The procedures used to develop this document and those intended for its further maintenance are described
in the ISO/IEC Directives, Part 1. In particular, the different approval criteria needed for the different types
of ISO document should be noted. This document was drafted in accordance with the editorial rules of the
ISO/IEC Directives, Part 2 (see www.iso.org/directives).
ISO draws attention to the possibility that the implementation of this document may involve the use of (a)
patent(s). ISO takes no position concerning the evidence, validity or applicability of any claimed patent
rights in respect thereof. As of the date of publication of this document, ISO had not received notice of (a)
patent(s) which may be required to implement this document.

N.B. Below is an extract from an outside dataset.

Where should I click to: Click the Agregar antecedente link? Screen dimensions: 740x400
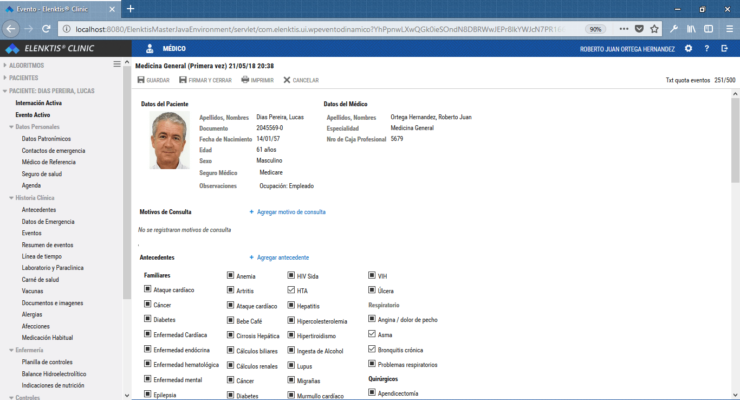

However, implementers are cautioned that
this may not represent the latest information, which may be obtained from the patent database available at
www.iso.org/patents. ISO shall not be held responsible for identifying any or all such patent rights.

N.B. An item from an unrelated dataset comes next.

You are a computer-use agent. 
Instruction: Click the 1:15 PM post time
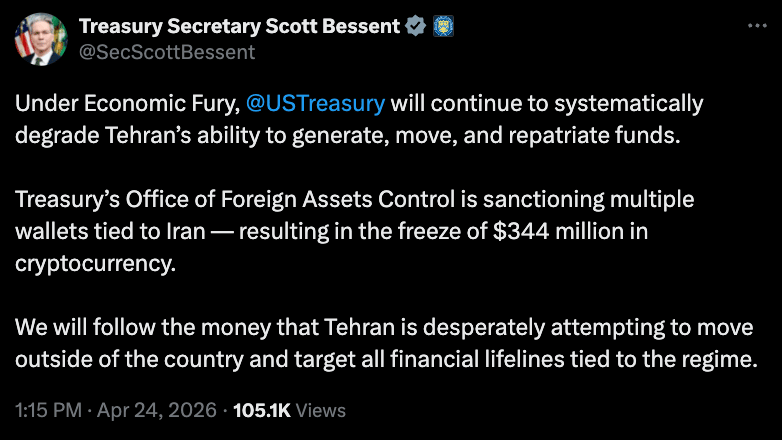[x=49, y=410]
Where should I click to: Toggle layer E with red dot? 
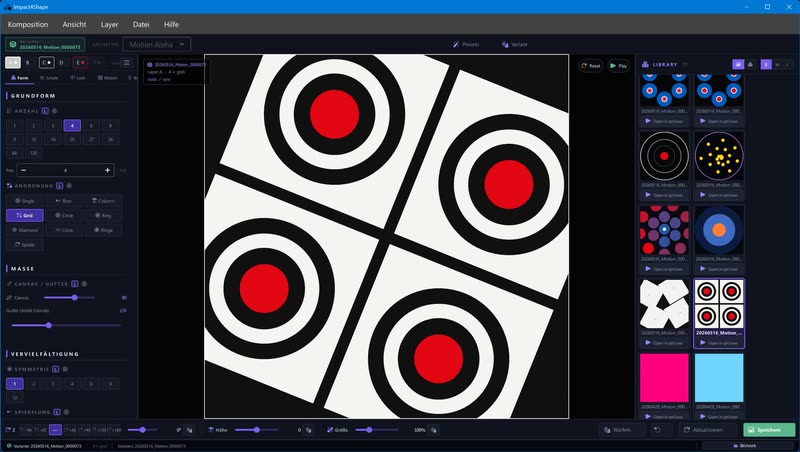(80, 63)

Any trade name used in this document is information given for the convenience of users and does not
constitute an endorsement.
For an explanation of the voluntary nature of standards, the meaning of ISO specific terms and expressions
related to conformity assessment, as well as information about ISO's adherence to the World Trade
Organization (WTO) principles in the Technical Barriers to Trade (TBT), see www.iso.org/iso/foreword.html.
This document was prepared by Technical Committee ISO/TC 197, Hydrogen technologies, in collaboration
with the European Committee for Standardization (CEN) Technical Committee CEN/TC 268, Cryogenic vessels
and specific hydrogen technologies applications, in accordance with the Agreement on technical cooperation
between ISO and CEN (Vienna Agreement).
This first edition of ISO 17268-1, together with ISO 17268-2, cancels and replaces ISO 17268:2020.

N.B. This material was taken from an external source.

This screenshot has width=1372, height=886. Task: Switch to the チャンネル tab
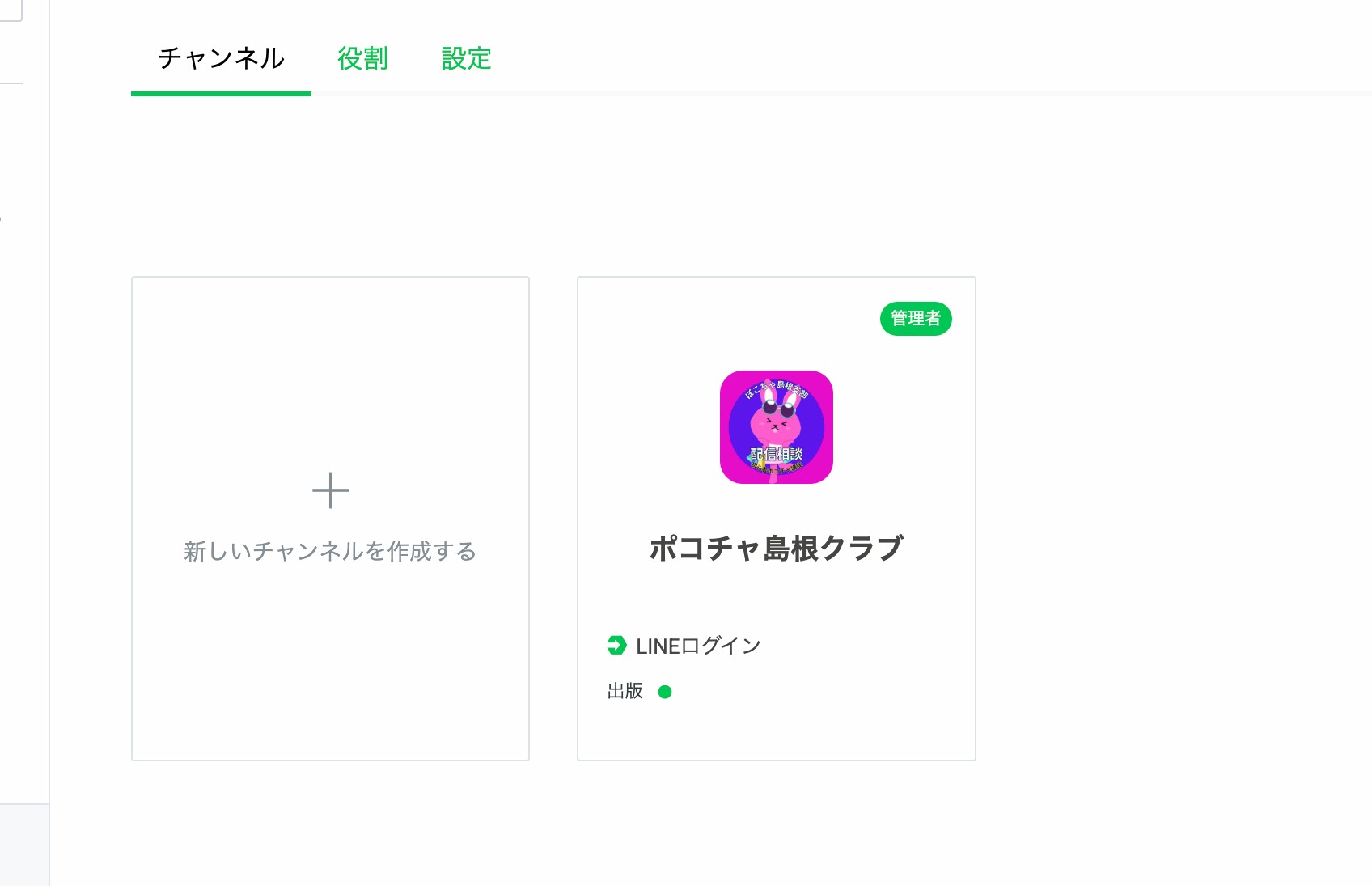tap(221, 58)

A list of all parts in the ISO 17628 series can be found on the ISO website.
Any feedback or questions on this document should be directed to the user’s national standards body. A
complete listing of these bodies can be found at www.iso.org/members.html.

v
International Standard ISO 17268-1:2025(en)
Gaseous hydrogen land vehicle refuelling connection
devices —
Part 1:
Flow capacities up to and including 120 g/s
1 Scope
This document specifies the design, safety and operation characteristics of gaseous hydrogen land vehicle
(GHLV) refuelling connectors.
GHLV refuelling connectors consist of the following components, as applicable:
— receptacle and protective cap (mounted on vehicle);
— nozzle;
— communication hardware.
This document is applicable to refuelling connectors which have nominal working pressures or hydrogen
service levels up to 70 MPa and maximum flow rates up to 120 g/s.
This document is not applicable to refuelling connectors dispensing blends of hydrogen with natural gas.
2 Normative references
The following documents are referred to in the text in such a way that some or all of their content constitutes
requirements of this document. For dated references, only the edition cited applies. For undated references,
the latest edition of the referenced document (including any amendments) applies.
ISO 188, Rubber, vulcanized or thermoplastic — Accelerated ageing and heat resistance tests
ISO 1431-1, Rubber, vulcanized or thermoplastic — Resistance to ozone cracking — Part 1: Static and dynamic
strain testing
ISO 9227, Corrosion tests in artificial atmospheres — Salt spray tests
ISO 12103-1, Road vehicles — Test contaminants for filter evaluation — Part 1: Arizona test dust
3 Terms and definitions
For the purposes of this document, the following terms and definitions apply.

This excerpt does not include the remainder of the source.